Start of Block
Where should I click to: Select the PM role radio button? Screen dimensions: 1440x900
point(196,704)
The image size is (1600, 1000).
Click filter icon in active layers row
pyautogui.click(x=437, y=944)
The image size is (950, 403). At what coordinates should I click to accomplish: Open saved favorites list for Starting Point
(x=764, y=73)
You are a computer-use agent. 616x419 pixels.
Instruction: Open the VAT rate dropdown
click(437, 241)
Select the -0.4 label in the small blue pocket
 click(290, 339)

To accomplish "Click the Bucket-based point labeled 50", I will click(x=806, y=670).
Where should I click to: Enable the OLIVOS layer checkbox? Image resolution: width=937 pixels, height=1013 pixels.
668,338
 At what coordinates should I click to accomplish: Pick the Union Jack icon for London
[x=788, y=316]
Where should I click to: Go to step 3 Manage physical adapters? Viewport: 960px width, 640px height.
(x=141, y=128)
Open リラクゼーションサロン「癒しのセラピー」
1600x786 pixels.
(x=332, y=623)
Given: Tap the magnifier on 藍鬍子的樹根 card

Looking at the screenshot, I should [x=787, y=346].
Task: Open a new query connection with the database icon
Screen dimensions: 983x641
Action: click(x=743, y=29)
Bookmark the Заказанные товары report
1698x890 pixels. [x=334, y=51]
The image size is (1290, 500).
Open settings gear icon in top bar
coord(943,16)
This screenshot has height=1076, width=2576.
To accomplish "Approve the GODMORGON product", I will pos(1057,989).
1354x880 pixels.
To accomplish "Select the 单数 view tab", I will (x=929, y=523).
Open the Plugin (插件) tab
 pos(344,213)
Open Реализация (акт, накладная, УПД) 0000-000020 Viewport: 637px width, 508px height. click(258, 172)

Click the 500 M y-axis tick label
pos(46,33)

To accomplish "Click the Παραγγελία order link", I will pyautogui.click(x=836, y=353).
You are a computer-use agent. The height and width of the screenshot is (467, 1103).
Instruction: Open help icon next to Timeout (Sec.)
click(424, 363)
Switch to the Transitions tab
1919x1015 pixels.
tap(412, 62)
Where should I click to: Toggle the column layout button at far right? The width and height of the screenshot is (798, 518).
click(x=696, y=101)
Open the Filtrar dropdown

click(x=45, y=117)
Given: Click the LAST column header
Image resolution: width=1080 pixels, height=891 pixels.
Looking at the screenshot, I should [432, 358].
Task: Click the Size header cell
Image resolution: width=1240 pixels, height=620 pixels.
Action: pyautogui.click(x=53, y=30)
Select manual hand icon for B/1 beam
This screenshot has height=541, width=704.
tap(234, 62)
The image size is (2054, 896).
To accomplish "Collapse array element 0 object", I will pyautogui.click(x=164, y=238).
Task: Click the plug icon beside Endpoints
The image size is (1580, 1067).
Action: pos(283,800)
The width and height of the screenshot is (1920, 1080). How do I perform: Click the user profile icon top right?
End of Block
Using the entries above, tally every line that holds the word "header". Answer with that number only.

SOLUTION:
2